Text:

###

In the Encoder LSTM declaration, the return_state=True . Therefore, the LSTM will return three outputs. The 1st and the 2nd output will be same as the final hidden state- State_h of shape (?, 100) . The 3rd output is the final Cell state- State_c which is also of shape (?,100).

final State_h and final State_C are used as initial states for the LSTM decoder

→ 9.1.2 -Now lets go to the Training decoder architecture.

The decoder LSTM during the training phase also unroll for each timestep. The decoder input of shape (?, 164), therefore the LSTM layer unrolls 164 times. Note that the decoder input of shape (?, 164) is not directly passed as the LSTM input. First, these inputs have to be converted to 3D. To convert into 3D , we could have either one-hot ended the tokens in the input sequence or we can pass it through an Embedding layer. The output of the Embedding layer is of shape (?,164,64); where 64 is the Number of Embedding nodes. Now, (?,164,64) is passed as input to the decoder LSTM

The decoder LSTM initial states (State_h and State_c) is initialized as the Encoder’s final State_h and Final State_c

The Decoder LSTM return_state=True and return_sequences=True.

###

What to work on:
1. Using only the encoder-decoder LSTM text, answer yes or no for each statement below and quote the exact words from the text that decide it: (a) The decoder input of shape (?, 164) goes straight into the decoder LSTM. (b) In the Embedding output, 64 is the number of embedding nodes. (c) The decoder LSTM is declared with return_sequences=False.
2. Continue the encoder-decoder LSTM text, picking up after its final sentence.

Stored data:
###

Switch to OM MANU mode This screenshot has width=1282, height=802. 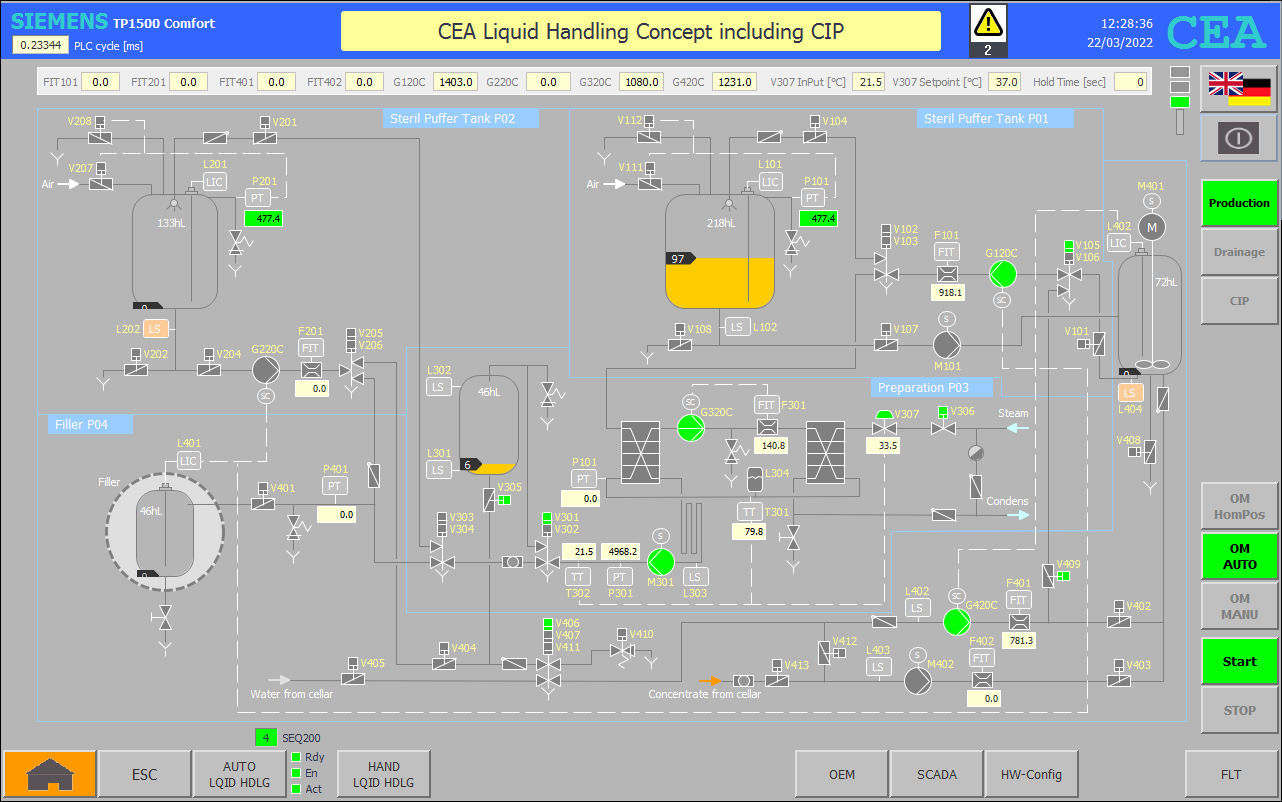coord(1239,607)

###

Exercise responses:
1.
(a) No: "Note that the decoder input of shape (?, 164) is not directly passed as the LSTM input."
(b) Yes: "where 64 is the Number of Embedding nodes"
(c) No: "The Decoder LSTM return_state=True and return_sequences=True."

2.
Therefore , there are 3 outputs from the LSTM. 1st is the Output sequence of shape (?,164,100); The 2nd output is the final hidden state- State_h of shape (?, 100) .The 3rd output is the final Cell state- State_c which is also of shape (?,100).

Note that the 2nd and 3rd outputs are not of any use in the later part of the model. The Output sequence of shape (?,164,100) is passed as input to the final Softmax layer . The output from the Softmax layer is of shape (?, 164, Vocab Size). If the Batch size =1, then this will be (1, 164, Vocab Size).

9.2 Inference Models:

This will be part of the Encoder-decoder architecture during the Testing phase. During the inference/ test phase, the Inference Encoder LSTM should unroll/unfold for each timestep but the Inference Decoder LSTM should not unroll . Reason — The Decoder input is of shape(1,1) which looks like [ [3] ] ; where 3 is the token for “prarambh”. Hence there is only one input token because of which the unroll is not required.

The Inference Encoder LSTM definition is the same as the Encoder LSTM defined during the training phase. Only difference here is that we define a separate model for Encoder called the Inference Encoder model.

Ques: How does the Inference Encoder model work ?
Ans: The model takes the Encoder Inputs and gives encoder_states as Output. The shape of the output is (?, 100).

Ques: How does the Inference Decoder model work ?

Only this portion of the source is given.